Die Reisebuchhandlung Schropp in Berlin Schöneberg muss umziehen

Regine Kiepert

Die schlechten Nachrichten reißen wohl nicht ab: Die Reisebuchhandlung Schropp muss ihren Laden in der Potsdamer Straße Ende Oktober räumen, meldet heute der Berliner „Tagesspiegel“.

Nach Starick in Mitte [mehr…] muss damit eine weitere Traditionsbuchhandlung der Stadt ihre Räume verlassen.

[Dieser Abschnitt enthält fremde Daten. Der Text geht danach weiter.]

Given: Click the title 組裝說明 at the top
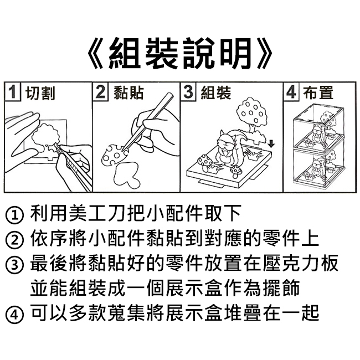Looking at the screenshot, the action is tap(180, 53).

Bei Schropp läuft der Mietvertrag aus. Das Haus ist zwangsversteigert worden. Nun sei ein Hotel geplant, so Regine Kiepert, die auf der Suche nach einem neuen Standort ist. „Ein zentral gelegenes und bezahlbares Domizil fand sich bislang nicht, eine erhoffte Alternative in der Uhlandstraße geht für fast den doppelten Preis an eine Spielhölle“, heißt es im Tagesspiegel.

Dennoch, auch nach der Besichtigung Dutzender ungeeigneter Objekte steht für Regine Kiepert fest, dass es weitergeht. Der Umzug sei an einem Wochenende zu schaffen, werde aber rund 100 000 Euro kosten, was Kredite nötig mache. „Wir müssen also hinterher mehr erwirtschaften, um den Kredit zurückzuzahlen“, sagte sie dem „Tagesspiegel“.